Archimedes Formulates the Law of the Lever and the Principle of Buoyancy

A Syracusan mathematician turns everyday machines and a suspicious crown into exact physical laws

On the timeline · around c. 250 BCE · Ancient and Classical FoundationsAncient and Classical FoundationsArchimedes Formulates the Law of the Lever and the Principle of Buoyancy250 BCE1 CE250 CE500 CE750 CE

Quick facts

Key works
On the Equilibrium of Planes, On Floating Bodies
Law of the lever
Magnitudes balance at distances inversely proportional to their weights
Earliest source for the Eureka legend
Vitruvius, 1st century BCE, c. 200 years after Archimedes
Lifespan
c. 287-212 BCE, Syracuse

What happened

Archimedes of Syracuse (c. 287-212 BCE) put mechanics on a mathematical footing.
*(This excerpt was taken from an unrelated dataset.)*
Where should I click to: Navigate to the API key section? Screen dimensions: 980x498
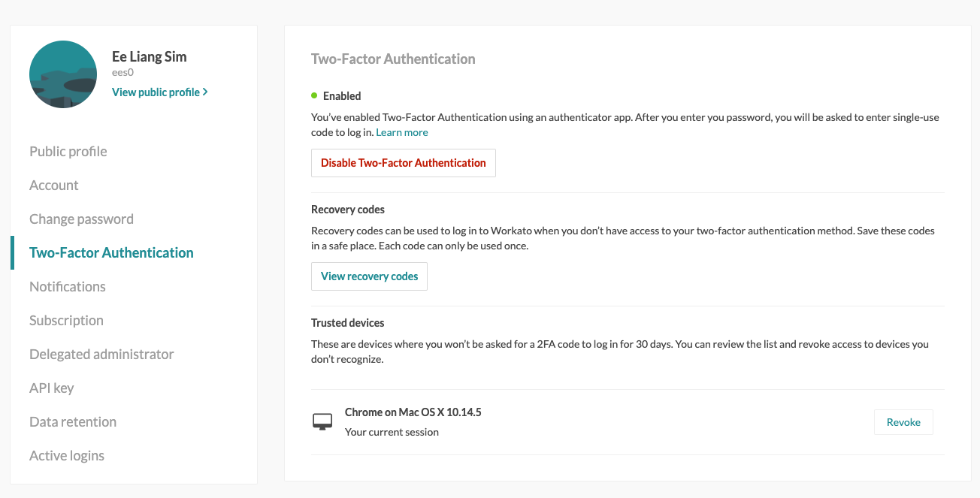pyautogui.click(x=51, y=388)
In his treatise On the Equilibrium of Planes he proved the law of the lever, that magnitudes balance at distances inversely proportional to their weights, turning a tool already in common use into a provable geometric relationship. In On Floating Bodies he laid down what is now called Archimedes' principle: an object immersed in a fluid experiences an upward force equal to the weight of the fluid it displaces. World History Encyclopedia is careful to separate the physics from the famous legend attached to it: the story that Archimedes discovered buoyancy in his bathtub and ran through the streets of Syracuse shouting Eureka comes from the Roman writer Vitruvius, writing around two centuries after Archimedes' death, and a McGill University analysis notes that even Vitruvius's account describes a cruder volume-displacement test for a suspected fraudulent crown, not the buoyancy principle itself.

Why it matters

Archimedes showed that physical behavior, not just abstract geometry, could be captured in exact mathematical statements and then used to solve concrete problems, from ship design to metallurgy. That fusion of mathematics and physical law is the method later revived by Galileo and Newton, and Archimedes is regarded as antiquity's most complete anticipation of it.

How we know

Archimedes' treatises On the Equilibrium of Planes and On Floating Bodies survive in Greek manuscript traditions and are corroborated by later mathematicians who transmitted and commented on them; the Eureka anecdote itself rests solely on Vitruvius, writing centuries later, and is treated by historians as likely embellished.